In the most negative news dump released behind the cover of Pope Francis’ skirts, Office of Public Management just announced that rather than previous reports that 1.1 million people had had their fingerprints stolen from OPM’s databases, instead 5.6 million have.
Aside from the big numbers involved, there are several interesting aspects of this announcement.
First, it seems OPM had an archive of records on 4.5 million people, including fingerprint data, they hadn’t realized was there at first.
As part of the government’s ongoing work to notify individuals affected by the theft of background investigation records, the Office of Personnel Management and the Department of Defense have been analyzing impacted data to verify its quality and completeness. During that process, OPM and DoD identified archived records containing additional fingerprint data not previously analyzed.
If, as it appears, this means OPM had databases of key counterintelligence lying around it wasn’t aware of (and therefore wasn’t using), it suggests Ron Wyden’s concern that the government is retaining data unnecessarily is absolutely correct.
Rather bizarrely, upon learning that someone found and went through archived databases to obtain more fingerprint data, “federal experts” claim that “as of now, the ability to misuse fingerprint data is limited.”
As EFF just revealed, since February the FBI has been busy adding fingerprint data it gets when it does when it does background checks on job applicants into its Next Generation Identification database.
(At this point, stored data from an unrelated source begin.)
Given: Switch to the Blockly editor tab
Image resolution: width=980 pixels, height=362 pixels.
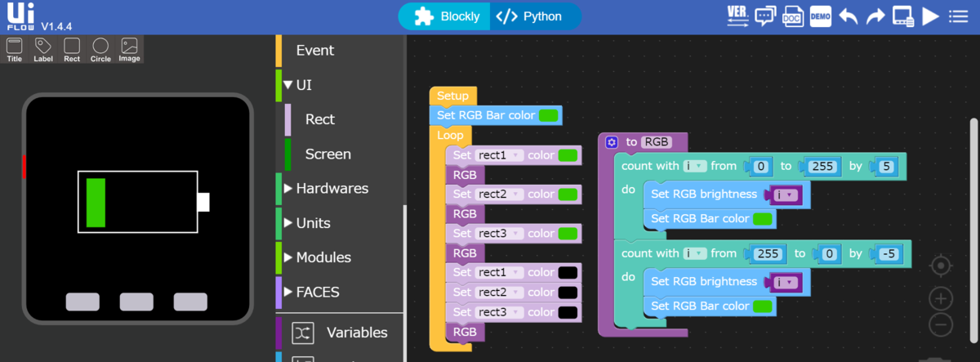Looking at the screenshot, I should pos(446,16).
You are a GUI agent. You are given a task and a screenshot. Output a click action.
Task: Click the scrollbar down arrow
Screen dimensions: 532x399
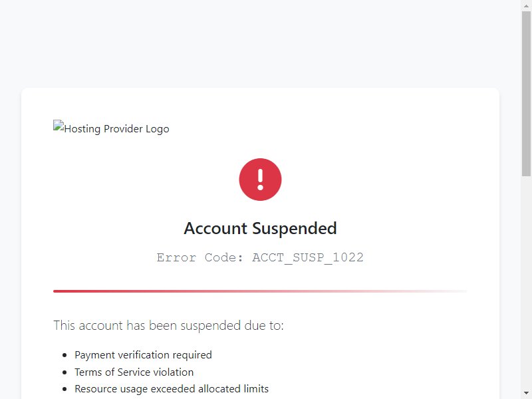pos(526,393)
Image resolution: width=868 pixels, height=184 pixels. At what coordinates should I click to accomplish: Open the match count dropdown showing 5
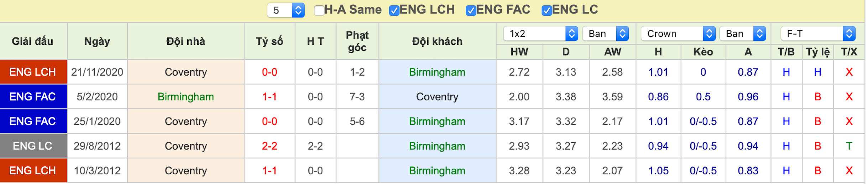(x=286, y=10)
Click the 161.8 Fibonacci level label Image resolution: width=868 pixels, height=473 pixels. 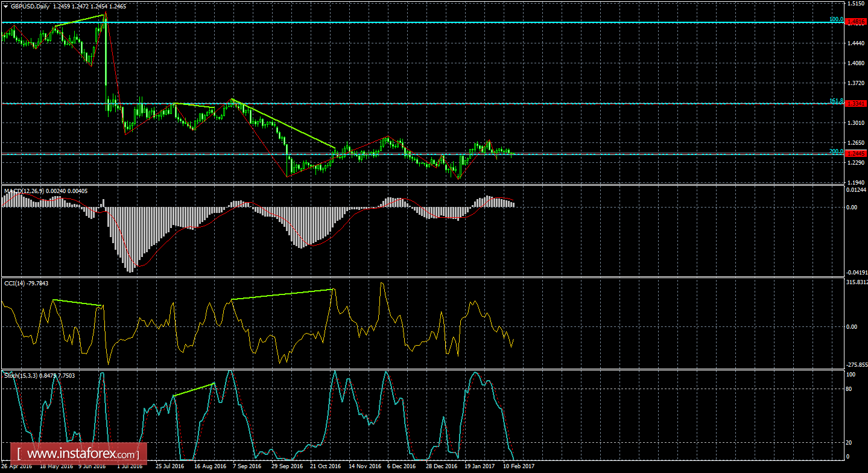click(x=836, y=100)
Being a job seeker isn’t a crime. But the FBI has made a big change in how it deals with fingerprints that might make it seem that way. For the first time, fingerprints and biographical information sent to the FBI for a background check will be stored and searched right along with fingerprints taken for criminal purposes.
The change, which the FBI revealed quietly in a February 2015 Privacy Impact Assessment (PIA), means that if you ever have your fingerprints taken for licensing or for a background check, they will most likely end up living indefinitely in the FBI’s NGI database. They’ll be searched thousands of times a day by law enforcement agencies across the country—even if your prints didn’t match any criminal records when they were first submitted to the system.
This is the first time the FBI has allowed routine criminal searches of its civil fingerprint data. Although employers and certifying agencies have submitted prints to the FBI for decades, the FBI says it rarely retained these non-criminal prints. And even when it did retain prints in the past, they “were not readily accessible or searchable.” Now, not only will these prints—and the biographical data included with them—be available to any law enforcement agent who wants to look for them, they will be searched as a matter of course along with all prints collected for a clearly criminal purpose (like upon arrest or at time of booking).
In its PIA explaining the move, FBI boasts that this will serve as “an ‘ongoing’ background check that permits employers, licensors, and other authorized entities to learn of criminal conduct by a trusted individual.” To suggest that a massive database of fingerprints can provide the FBI real-time updates on certain behaviors, but pretend it wouldn’t serve a similar purpose to the Chinese, defies logic. Heck, why is OPM keeping fingerprint information if it can’t be used? And of course, all that assumes none of the 5.6 million people affected has a fingerprint-authenticating iPhone.
Of course this can be used, otherwise the Chinese wouldn’t have gone out of their way to get it!
But OPM’s claim that the Chinese just went out of their way to get that fingerprint data for no good reason provides the agency with a way to delay notification while FBI, DHS, DOD and “other members of the Intelligence Community” come up with ways to limit the damage of this.
If, in the future, new means are developed to misuse the fingerprint data, the government will provide additional information to individuals whose fingerprints may have been stolen in this breach.
After which OPM spends two paragraphs talking about the identity protection those whose identities have been stolen will get, as if that mitigates a huge counterintelligence problem.
It sure sounds like OPM is stalling on informing the people who’ve been exposed about how badly they’ve been exposed, under the incredible claim that databases of fingerprints aren’t all that useful.